### WHAT YOU WILL DO
Quote each of the following records verbatim, line for line, with no changes.

### ROWS
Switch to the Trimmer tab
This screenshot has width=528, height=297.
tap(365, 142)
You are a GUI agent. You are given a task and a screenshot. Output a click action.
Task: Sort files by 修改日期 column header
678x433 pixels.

### OUTPUT FOR THIS EXERCISE
Switch to the Trimmer tab
This screenshot has width=528, height=297.
tap(365, 142)
You are a GUI agent. You are given a task and a screenshot. Output a click action.
Task: Sort files by 修改日期 column header
678x433 pixels.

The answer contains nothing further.